L’objet du recours en contrôle judiciaire tire son origine d’une ordonnance ministérielle (no 635) rendue le 26 septembre 2013 par le Ministre du Développement durable, de l’Environnement, de la Faune et des Parcs (Le Ministre).

 

 

 

 

__________________________________

JEAN-YVES LALONDE, J.C.S.

 

 

 

 

 

 

 

 

 

 


3077004 Canada inc. c. Tribunal administratif du Québec, section du territoire et de l'environnement

2018 QCCS 646

 COUR SUPÉRIEURE

 

CANADA

PROVINCE DE QUÉBEC

DISTRICT DE

MONTRÉAL

 

N° :

500-17-095472-166

 

 

 

DATE :

23 février 2018

______________________________________________________________________

 

SOUS LA PRÉSIDENCE DE :

L’HONORABLE

JEAN-YVES LALONDE, J.C.S.

______________________________________________________________________

 

 

3077004 CANADA INC.

demanderesse

c.

 

TRIBUNAL ADMINISTRATIF DU QUÉBEC

section du territoire et de l’environnement

et

PROCUREURE GÉNÉRALE DU QUÉBEC

           défendeurs

 

et

VILLE DE VAUDREUIL-DORION

            mise en cause

 

 

______________________________________________________________________

 

JUGEMENT SUR UN POURVOI EN CONTRÔLE JUDICIAIRE

______________________________________________________________________

 

[1]     3077004 Canada Inc. (la demanderesse), par l’exercice d’un pourvoi en contrôle judiciaire, demande à la Cour supérieure d’user de son pouvoir de contrôle et de surveillance en sa faveur afin d’intervenir et casser la décision du tribunal administratif du Québec (TAQ), section du territoire et de l’environnement, telle que rendue le 10 août 2016.

[2]   L’objet du recours en contrôle judiciaire tire son origine d’une ordonnance ministérielle (no 635) rendue le 26 septembre 2016 par le Ministre du Développement durable, de l’Environnement, de la Faune et des Parcs (le Ministre).

LIGNES DE DONNÉES:
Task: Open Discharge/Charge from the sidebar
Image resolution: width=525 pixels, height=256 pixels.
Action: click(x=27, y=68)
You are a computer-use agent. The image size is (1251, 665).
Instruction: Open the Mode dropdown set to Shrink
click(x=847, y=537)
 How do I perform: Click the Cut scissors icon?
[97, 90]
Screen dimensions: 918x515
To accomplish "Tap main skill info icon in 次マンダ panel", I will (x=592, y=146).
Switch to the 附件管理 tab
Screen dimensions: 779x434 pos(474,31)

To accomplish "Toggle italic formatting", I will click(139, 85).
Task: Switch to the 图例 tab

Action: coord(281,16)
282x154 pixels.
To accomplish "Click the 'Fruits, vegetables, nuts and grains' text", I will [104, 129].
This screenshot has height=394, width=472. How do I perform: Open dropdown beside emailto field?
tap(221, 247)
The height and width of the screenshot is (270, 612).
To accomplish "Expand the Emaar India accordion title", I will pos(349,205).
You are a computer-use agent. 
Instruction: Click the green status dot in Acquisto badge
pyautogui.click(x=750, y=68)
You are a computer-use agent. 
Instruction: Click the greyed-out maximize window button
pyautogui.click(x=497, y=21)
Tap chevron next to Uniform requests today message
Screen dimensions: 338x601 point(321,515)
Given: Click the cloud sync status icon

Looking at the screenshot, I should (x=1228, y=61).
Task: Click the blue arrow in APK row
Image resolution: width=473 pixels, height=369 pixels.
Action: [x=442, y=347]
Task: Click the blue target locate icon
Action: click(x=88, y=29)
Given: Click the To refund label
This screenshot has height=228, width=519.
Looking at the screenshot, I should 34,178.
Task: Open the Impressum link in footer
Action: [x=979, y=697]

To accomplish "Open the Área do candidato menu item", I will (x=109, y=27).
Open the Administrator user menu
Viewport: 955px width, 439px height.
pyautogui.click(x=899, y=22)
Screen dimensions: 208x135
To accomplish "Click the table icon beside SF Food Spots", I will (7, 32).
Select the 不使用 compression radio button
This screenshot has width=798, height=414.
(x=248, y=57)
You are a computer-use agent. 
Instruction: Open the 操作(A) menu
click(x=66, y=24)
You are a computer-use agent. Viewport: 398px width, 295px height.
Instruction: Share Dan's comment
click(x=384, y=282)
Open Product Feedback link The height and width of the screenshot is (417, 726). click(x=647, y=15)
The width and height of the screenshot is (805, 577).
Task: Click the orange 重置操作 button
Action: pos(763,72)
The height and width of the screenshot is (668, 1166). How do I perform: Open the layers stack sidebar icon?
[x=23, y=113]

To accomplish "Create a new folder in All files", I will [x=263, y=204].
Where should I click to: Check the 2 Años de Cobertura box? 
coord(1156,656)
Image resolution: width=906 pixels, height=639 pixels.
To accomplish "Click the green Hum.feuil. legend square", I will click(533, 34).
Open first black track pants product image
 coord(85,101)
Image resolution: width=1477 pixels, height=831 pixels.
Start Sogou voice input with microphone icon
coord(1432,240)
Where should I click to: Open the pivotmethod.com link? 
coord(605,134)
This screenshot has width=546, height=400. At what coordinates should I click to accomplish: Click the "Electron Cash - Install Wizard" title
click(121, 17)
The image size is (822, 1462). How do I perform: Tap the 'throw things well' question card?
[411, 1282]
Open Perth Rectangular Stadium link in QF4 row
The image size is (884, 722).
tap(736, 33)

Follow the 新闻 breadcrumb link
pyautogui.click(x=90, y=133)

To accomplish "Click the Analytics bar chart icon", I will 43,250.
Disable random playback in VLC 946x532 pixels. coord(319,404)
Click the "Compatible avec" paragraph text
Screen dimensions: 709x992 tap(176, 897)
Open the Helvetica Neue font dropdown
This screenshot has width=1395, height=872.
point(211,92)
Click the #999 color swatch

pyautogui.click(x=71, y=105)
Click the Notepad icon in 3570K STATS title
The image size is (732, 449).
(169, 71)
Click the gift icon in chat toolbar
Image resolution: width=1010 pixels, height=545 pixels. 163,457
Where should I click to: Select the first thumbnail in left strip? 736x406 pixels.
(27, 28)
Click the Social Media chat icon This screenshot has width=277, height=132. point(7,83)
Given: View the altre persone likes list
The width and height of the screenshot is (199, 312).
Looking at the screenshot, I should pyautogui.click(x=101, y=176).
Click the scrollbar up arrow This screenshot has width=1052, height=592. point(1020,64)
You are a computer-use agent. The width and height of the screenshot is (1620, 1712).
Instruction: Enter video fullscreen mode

À FAIRE:
(a) Veuillez condenser le paragraphe de l'extrait du jugement qui commence par « 3077004 Canada Inc. (la demanderesse) » en une phrase plus courte qui garde ses faits principaux.
(b) Sous la présidence de quel juge la Cour supérieure rend-elle le jugement présenté dans l'extrait du jugement ?
(c) Prolongez l'extrait du jugement à partir de sa dernière phrase.
Les enregistrements n'ont aucun rapport avec l'extrait du jugement.

RÉSULTATS PAR TÂCHE:
(a) Par un pourvoi en contrôle judiciaire, la demanderesse 3077004 Canada Inc. demande à la Cour supérieure de casser la décision rendue le 10 août 2016 par le Tribunal administratif du Québec, section du territoire et de l'environnement.

(b) L'honorable Jean-Yves Lalonde, J.C.S.

(c)
[3]   L’ordonnance fut prononcée en vertu de l’article 115.2 de la Loi sur la qualité de l’environnement (LQE)[1].  Elle vise à faire cesser une activité de pompage des eaux d’un lac et la mise en place d’une digue dans son exutoire.  Il s’agit de travaux qui étaient exécutés sur la propriété de la demanderesse notamment sur le lot 3969100 du cadastre du Québec, circonscription foncière de Vaudreuil, faisant partie intégrante du  territoire de la ville de Vaudreuil-Dorion (la Ville).

[4]   D’après le Ministre, les travaux de pompage contreviennent à la LQE, en raison du fait qu’aucun certificat d’autorisation préalable n’a été accordé conformément aux exigences de l’article 22 LQE.  Le Ministre a jugé la situation urgente, c’est pourquoi l’ordonnance a été émise sans avis préalable comme prévu aux articles 5 de la Loi sur la justice administrative[2] (LJA) et 118.1.1 de la LQE.  Selon le Ministre, les travaux entrepris par la demanderesse portaient une atteinte sérieuse à l’environnement.

[5]   La demanderesse se présente comme la propriétaire du lot 3969100 situé à Vaudreuil-Dorion.  Elle y projette un développement résidentiel.

[6]   On trouve sur ce lot une carrière désaffectée depuis les années 1960.  La majeure partie de cette carrière est remplie d’eau depuis son abandon.  La nature y a repris ses droits comme en fait foi une photographie du site en litige.[3]

[7]   La demanderesse entendait donc pomper l’eau et combler la carrière pour donner cours à son projet.

[8]   Le 19 juillet 2013, la Ville a octroyé à la demanderesse un certificat d’autorisation municipale (C.A. 2013-21897) lui permettant de remblayer une partie du lot 3969100, selon la demande formulée le 21 mai 2013.

[9]   La demanderesse a débuté ses opérations de pompage peu après.

[10]        Le 27 septembre 2013, le Ministre a signifié son ordonnance no 635 à la demanderesse, lui ordonnant de cesser toutes les activités qui étaient en contravention avec la LQE et d’enlever tous les ouvrages réalisés, ceux qui, à ses yeux, entravaient la libre circulation du poisson.

[11]        La demanderesse a cessé ses travaux; toutefois, insatisfaite, elle a contesté l’ordonnance du Ministre devant le TAQ en prenant appui sur l’article 96 LQE qui permet à la personne concernée de contester l’ordonnance du Ministre devant le TAQ.

[12]        L’audience devant le TAQ, section du territoire et de l’environnement, s’est échelonnée sur six jours, l’administration de la preuve fut répartie entre le 9 et le 13 mai 2016 et les plaidoiries soumises le 26 mai 2016.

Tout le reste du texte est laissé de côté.